Intel’s X25-M storage drives have been the market leader in consumer solid state drives since their initial release in 2008, boasting the fastest random I/O speeds of any consumer drive available, and sequential read performance as good or better than offerings from competitors like OCZ Technology. However, the X25-M’s sequential write speed still leaves something to be desired; competitors in the consumer market have already doubled Intel’s 80MB/s sequential write limit.

Now, OCZ has unveiled a limited edition consumer SSD based on the new Sandforce SF-1500 controller, able to saturate the SATA 3Gb interface for sequential reads and writes, and outperform existing market leader Intel on random writes. Unfortunately the Vertex LE still trails Intel’s 64MB/s random read performance, with “only” 52MB/s. For comparison, the fastest desktop hard drives available can only turn out random reads measured in hundreds of kilobytes per second, making even the slowest SSD hundreds of times faster than a mechanical hard drive.

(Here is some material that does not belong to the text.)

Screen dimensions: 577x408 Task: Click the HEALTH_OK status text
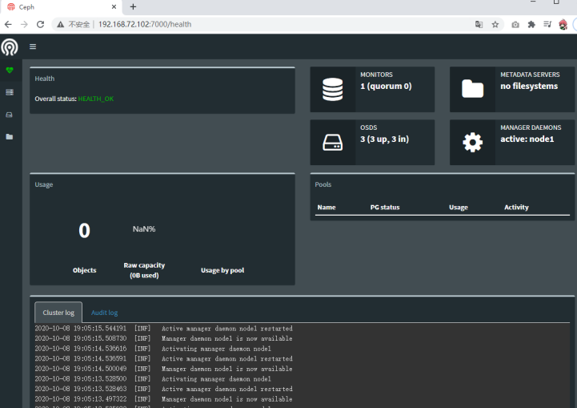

The Vertex LE will only be available in limited numbers, 5,000 according to OCZ, however the same technology will eventually migrate down to the next performance SSD series from the company, the Vertex 2 due out in the coming months.

You may notice in Anandtech’s benchmarks that Crucial’s RealSSD product, expected to ship this month using a Micron controller, actually beats Intel’s random reads. However, random write performance on the RealSSD lags behind the X-25M at roughly half, putting it close to OCZ and other companies existing lineup. The RealSSD does boast the fastest sequential reads, however unless you are using a SATA 6Gb interface you will be limited to similar speeds already offered by other drives including the Vertex LE.

The entire SSD market has become fiercely competitive, thanks in part to last years flood of products based on the Indilinx Barefoot controller, which brought SSD prices down and brought performance of alternate products from OCZ, Patriot and others, up to a level that could compete with Intel. The newcomer to the market, Sandforce, is preparing for a fight with Intel that may see prices drop even further, as performance hits a wall that only the SATA 6Gb interface can break through.

Because of rapid development, improvements in flash memory speed, and more sophisticated controllers, SSDs are already faster than the SATA 3Gb interface found on most computers, which is too slow to handle the 300MB/s+ speeds seen in drives like the RealSSD. Luckily, the RealSSD supports the SATA 6Gb interface, though few computers support it at this point.

Of course Intel is not standing still while the rest of the market rushes past, in Q3 2010 the company is expected to introduce a new consumer SSD based around the 25nm flash product recently unveiled by their joint venture with Micron. Intel’s controllers are also expected to receive a performance boost, ensuring their performance remains competitive.